I am currently putting around $1,500/month into savings. I’m starting to realize that this probably isn’t the best thing I could be doing with my money, since my savings account has such a low return on investment.
I would like some tips on where to put my money so that it will give me a good interest rate but that I can pull out at any time. I watch different financial channels and one in particular talks about MooMoo or chime or things like that, but I’m unfamiliar with the tax penalties of these.
I put money into retirement and into vanguard (not much into vanguard) but my understanding is that if I pull money from vanguard, there will be a significant tax penalty. I’m still trying to learn about investing so any advice is appreciated
Tips for where to put extra money
byu/Professional-Love-30 inpersonalfinance
Posted by Professional-Love-30
5 Comments
Start here: https://www.reddit.com/r/personalfinance/wiki/commontopics.
A normal brokerage account has no penalties; but you will pay tax on gains
Buy at 10; sell at 11; pay tax on 1 (assume 15%) = 0.15 tax 0.85 profit
Investments come with risk; especially short durations.

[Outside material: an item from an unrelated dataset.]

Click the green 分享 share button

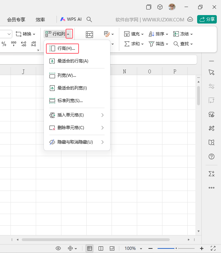[207, 19]
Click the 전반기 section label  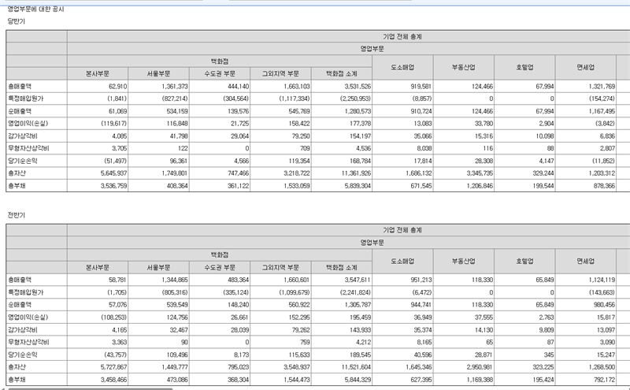click(16, 214)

Sticking with a hysa is great for money you realistically need access to “soon”
Otherwise, learn to let go and tuck money away in the stock market for 10+ years at a timr
First of all, what is the plan for this money you’re saving? Is it for an emergency fund? Down payment on a house? Car? Retirement?
The longer the time frame, the higher the risk and higher return you should expect — index funds like mutual funds and ETFs in the stock market. The shorter the time frame, the less risk and lower return — think HYSA, CDs and bonds.
The general guidance is to prioritize an emergency fund worth 6-9 months of expenses and minimum of 15% of income towards retirement.
If this money is for potential emergencies such as critical, time sensitive repairs or potentially even being laid off then the best place is a HYSA. The reason you put it here is because anything else that has potential to grow more also has the potential to shrink and the last thing you want in an emergency is to go take your money out only to find it’s half it’s value. This emergency fund isn’t an investment. It’s a universal insurance policy.
As for investing you will want to prioritize investing into a 401k and roth IRA first. There are rules around them, but with a Roth IRA you can take your contributions out at any point without question and there are exceptions to allow penalty withdraw of the growth for other reasons such as education or medical emergencies.
When you invest for retirement you want to be in it for the long haul anyways so taking money out of them should be a last resort.
If you have ample emergency savings already established, you could reduce future contribution amounts to savings to something smaller (to still mitigate inflation impacts perhaps) and then use that extra cash flow to increase your retirement IRA and/or 401K withhold % to a higher amount (say 15%). If you have significant debt, then also focus on clearing debt to maximize your cash flow.